Schools in Sweden discriminate against parents with Arabic names: study

Parents with Arabic-sounding names get a less friendly response and less help when choosing schools in Sweden, according to a new study from the University of Uppsala.

Schools in Sweden discriminate against parents with Arabic names: study

In one of the largest discrimination experiments ever carried out in the country, 3,430 primary schools were contacted via email by a false parent who wanted to know more about the school. The parent left information about their name and profession.

In the email, the false parent stated that they were interested in placing their child at the school, and questions were asked about the school’s profile, queue length, and how the application process worked. The parent was either low-educated (nursing assistant) or highly educated (dentist). Some parents gave Swedish names and others gave “Arabic-sounding” names.

The report’s author, Jonas Larsson Taghizadeh said that the study had demonstrated “relatively large and statistically significant negative effects” for the fictional Arabic parents. 

“Our results show that responses to emails signed with Arabic names from school principals are less friendly, are less likely to indicate that there are open slots, and are less likely to contain positive information about the school,” he told The Local. 

READ ALSO: Men with foreign names face job discrimination in Sweden: study

The email responses received by the fictional Arabic parents were rated five percent less friendly than those received by the fictional Swedish parents, schools were 3.2 percentage points less likely to tell Arabic parents that there were open slots at the school, and were 3.9 percentage points less likely to include positive information about the municipality or the school. 

There was no statistically significant difference in the response rate and number of questions answered by schools to Swedish or Arabic-sounding parents. 

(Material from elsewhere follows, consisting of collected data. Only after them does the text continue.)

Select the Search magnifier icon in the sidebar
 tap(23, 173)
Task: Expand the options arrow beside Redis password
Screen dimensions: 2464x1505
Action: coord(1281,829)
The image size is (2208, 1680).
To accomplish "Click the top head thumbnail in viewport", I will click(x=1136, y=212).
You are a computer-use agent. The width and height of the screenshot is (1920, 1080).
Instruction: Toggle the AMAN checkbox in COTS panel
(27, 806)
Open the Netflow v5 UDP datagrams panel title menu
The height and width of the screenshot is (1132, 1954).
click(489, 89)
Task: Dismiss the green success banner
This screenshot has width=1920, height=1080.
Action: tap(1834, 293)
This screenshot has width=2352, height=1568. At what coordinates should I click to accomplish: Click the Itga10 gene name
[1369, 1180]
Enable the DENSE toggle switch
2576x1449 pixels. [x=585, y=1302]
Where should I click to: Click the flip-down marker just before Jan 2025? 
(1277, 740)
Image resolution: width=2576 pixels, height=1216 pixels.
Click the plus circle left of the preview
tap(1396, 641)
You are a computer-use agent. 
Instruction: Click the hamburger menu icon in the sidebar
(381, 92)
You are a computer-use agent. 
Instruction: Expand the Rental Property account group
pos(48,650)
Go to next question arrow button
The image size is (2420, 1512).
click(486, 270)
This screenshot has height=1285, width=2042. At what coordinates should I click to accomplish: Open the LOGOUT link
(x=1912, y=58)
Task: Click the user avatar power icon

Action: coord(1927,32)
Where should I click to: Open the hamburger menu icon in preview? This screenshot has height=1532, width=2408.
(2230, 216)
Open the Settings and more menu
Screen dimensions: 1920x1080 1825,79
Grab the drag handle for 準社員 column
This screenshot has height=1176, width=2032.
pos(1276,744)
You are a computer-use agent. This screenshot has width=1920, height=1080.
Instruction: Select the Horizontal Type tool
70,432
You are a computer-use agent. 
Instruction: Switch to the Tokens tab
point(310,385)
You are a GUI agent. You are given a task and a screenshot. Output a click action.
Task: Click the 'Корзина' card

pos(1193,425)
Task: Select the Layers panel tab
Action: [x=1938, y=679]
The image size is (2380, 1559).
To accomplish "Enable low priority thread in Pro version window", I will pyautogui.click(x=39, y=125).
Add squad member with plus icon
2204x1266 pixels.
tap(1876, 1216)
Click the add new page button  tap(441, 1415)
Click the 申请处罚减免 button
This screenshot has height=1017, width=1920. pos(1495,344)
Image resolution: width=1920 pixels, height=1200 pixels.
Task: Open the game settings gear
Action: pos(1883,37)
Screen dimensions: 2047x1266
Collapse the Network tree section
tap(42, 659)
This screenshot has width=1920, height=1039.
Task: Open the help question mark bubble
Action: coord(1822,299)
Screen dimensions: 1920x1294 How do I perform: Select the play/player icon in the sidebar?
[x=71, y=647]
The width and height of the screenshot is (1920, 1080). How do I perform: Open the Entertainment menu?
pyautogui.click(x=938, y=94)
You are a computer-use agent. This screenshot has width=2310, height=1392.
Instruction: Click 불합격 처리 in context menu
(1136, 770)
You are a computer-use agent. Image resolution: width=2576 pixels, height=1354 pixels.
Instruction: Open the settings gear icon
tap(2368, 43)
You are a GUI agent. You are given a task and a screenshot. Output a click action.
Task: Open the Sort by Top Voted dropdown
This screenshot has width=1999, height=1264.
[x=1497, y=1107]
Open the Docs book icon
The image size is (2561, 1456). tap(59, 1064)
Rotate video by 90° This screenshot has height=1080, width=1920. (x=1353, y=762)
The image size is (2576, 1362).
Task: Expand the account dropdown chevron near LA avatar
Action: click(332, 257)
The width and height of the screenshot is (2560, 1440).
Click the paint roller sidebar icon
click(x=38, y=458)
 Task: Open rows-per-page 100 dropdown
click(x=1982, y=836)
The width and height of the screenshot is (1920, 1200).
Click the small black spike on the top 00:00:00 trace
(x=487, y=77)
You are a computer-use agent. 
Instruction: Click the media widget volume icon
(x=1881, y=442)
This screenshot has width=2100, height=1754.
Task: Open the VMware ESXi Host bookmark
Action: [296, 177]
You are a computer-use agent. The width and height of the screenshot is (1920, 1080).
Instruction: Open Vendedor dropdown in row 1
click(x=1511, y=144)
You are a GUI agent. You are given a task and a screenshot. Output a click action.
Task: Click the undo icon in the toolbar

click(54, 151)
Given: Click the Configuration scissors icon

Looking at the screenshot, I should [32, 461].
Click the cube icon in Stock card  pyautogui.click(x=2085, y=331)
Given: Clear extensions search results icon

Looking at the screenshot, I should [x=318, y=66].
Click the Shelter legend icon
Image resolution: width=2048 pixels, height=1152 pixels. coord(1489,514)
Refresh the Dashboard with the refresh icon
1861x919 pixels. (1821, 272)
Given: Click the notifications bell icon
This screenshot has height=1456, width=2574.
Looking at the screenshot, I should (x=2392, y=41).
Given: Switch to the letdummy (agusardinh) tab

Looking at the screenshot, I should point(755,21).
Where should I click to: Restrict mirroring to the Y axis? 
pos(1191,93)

Taghizadeh said that there was more discrimination against those with a low social-economic status job than against those with an Arabic name, with the worst affected group being those who combined the two. 

“For socioeconomic discrimination, the results are similar, however, here the discrimination effects are somewhat larger,” he told The Local. 

Having a high economic status profession tended to cancel out the negative effects of having an Arabic name. 

“The discrimination effects are substantially important, as they could potentially indirectly influence parents’ school choice decision,” Taghizadeh said.

Investigating socioeconomic discrimination is also important in itself, as discrimination is seldom studied and as explicit discrimination legislation that bans class-based discrimination is rare in Western countries including Sweden, in contrast to laws against ethnic discrimination.”